From the publisher—
Scotland Yard inspector Ian Rutledge returns shell shocked from the trenches of World War I, tormented by the spirit of Hamish MacLeod, the young soldier he executed on the battlefield. Now, Charles Todd features Hamish himself in this compelling, stand-alone short story.
Before the Great War, Hamish is farmer in the Scottish Highlands, living in a small house on the hillside and caring for a flock of sheep he inherited from his grandmother. When one spring evening he hears a faint cry ringing across the glen, Hamish sets out in the dark to find the source. Near the edge of the loch he spots a young boy laying wounded, a piper’s bag beside him. Hamish brings the piper to his home to stay the night and tends to his head wound, but by the time Hamish wakes the boy has fled. He tracks the footsteps in pursuit of the injured lad and finds him again collapsed in the grasses—now dead.
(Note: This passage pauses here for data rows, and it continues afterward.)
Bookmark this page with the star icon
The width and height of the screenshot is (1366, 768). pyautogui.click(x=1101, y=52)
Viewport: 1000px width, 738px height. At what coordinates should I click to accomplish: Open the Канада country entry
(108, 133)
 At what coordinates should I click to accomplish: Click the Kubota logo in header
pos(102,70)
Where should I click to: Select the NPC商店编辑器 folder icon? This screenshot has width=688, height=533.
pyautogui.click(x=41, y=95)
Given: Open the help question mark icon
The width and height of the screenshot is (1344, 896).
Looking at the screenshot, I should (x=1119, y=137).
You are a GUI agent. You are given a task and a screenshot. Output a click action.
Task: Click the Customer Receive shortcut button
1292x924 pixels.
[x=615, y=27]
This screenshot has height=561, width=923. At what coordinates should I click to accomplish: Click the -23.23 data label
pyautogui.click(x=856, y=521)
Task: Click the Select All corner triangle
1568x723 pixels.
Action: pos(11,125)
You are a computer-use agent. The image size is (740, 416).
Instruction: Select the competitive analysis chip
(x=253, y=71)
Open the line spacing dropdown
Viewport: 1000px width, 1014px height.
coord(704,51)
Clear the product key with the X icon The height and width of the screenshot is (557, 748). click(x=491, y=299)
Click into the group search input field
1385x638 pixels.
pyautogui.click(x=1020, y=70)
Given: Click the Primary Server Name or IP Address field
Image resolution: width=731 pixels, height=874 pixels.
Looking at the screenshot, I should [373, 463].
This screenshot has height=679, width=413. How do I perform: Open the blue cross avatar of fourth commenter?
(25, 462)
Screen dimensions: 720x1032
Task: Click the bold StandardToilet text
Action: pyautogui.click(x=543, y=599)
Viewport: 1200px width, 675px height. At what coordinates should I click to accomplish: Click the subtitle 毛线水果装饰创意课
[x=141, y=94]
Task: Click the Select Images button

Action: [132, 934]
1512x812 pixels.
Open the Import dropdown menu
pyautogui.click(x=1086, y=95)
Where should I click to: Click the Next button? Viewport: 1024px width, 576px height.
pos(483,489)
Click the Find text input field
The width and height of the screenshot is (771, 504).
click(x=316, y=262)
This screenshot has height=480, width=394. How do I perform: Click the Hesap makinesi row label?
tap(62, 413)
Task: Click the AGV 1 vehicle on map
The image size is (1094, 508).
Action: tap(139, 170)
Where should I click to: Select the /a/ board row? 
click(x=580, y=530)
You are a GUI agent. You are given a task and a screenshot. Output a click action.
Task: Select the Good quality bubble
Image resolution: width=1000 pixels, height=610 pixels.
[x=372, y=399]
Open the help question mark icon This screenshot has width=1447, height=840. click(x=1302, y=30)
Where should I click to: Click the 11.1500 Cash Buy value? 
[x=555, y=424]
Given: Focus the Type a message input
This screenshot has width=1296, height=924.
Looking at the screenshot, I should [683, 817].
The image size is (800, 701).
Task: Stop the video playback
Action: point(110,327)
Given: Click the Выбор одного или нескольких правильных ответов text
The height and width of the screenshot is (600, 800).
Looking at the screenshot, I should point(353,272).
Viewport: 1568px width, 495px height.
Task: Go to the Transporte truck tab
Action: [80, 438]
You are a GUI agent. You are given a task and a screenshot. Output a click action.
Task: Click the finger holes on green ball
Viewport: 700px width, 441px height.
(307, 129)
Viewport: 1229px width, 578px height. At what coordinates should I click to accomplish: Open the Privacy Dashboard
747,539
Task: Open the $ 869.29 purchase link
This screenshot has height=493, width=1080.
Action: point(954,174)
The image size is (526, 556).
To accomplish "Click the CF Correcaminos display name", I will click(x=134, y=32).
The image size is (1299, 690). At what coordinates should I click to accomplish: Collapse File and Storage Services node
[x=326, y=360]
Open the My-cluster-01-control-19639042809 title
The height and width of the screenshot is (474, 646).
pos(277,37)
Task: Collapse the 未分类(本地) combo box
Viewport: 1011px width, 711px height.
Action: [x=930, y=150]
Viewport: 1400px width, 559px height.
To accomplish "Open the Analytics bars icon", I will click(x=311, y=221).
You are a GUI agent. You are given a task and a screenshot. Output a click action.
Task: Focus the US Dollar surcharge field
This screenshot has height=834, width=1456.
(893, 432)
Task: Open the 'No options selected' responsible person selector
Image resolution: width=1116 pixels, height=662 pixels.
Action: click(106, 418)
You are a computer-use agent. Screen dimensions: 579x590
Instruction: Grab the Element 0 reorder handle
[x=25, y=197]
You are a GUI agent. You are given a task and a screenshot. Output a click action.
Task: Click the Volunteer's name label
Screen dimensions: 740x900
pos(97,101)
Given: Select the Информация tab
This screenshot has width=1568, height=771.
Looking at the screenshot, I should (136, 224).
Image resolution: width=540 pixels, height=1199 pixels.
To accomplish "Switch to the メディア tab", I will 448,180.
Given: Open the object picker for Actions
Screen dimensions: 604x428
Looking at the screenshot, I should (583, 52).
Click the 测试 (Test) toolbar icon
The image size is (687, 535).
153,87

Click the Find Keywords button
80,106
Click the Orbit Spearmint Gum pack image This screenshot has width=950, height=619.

Who was the mysterious piper, and who was seeking his death? As Hamish scours the countryside for answers, he finds that few of his neighbors are as honest as he, and that until he uncovers a motive, everyone, including Hamish, is a suspect.
As a longtime fan of this series by Charles Todd, I’m hardpressed to find much fault with this short story but there is one thing I must mention—this is billed as “An Inspector Ian Rutledge Story” but that is very misleading as Ian Rutledge is not in this story at all. I have no idea why the publisher chose to do that except that it’s a way to identify it with the Ian Rutledge series.
This is a simple little story that gives a bit of background on Hamish MacLeod, the young World War I soldier who will later come to haunt Ian Rutledge. I enjoyed having this window into Hamish’s life as a Highlands farmer and his compulsion to discover who the murdered teen is and why anyone would want him dead. While the sleuthing is interesting, the real star of the show is the setting; no one evokes time and place better than Charles Todd and this story really pulled me into the wildness of the Highlands, particularly during the storm.
The second half of this novella is the first two chapters of the next full-length book, Racing the Devil. I didn’t read that because I learned long ago that I don’t like reading teaser chapters. Inevitably, when I finally get to read the book, I think I already did because I remember the teaser, but I have no doubt this will be another fine addition to the series.
Reviewed by Lelia Taylor, February 2017.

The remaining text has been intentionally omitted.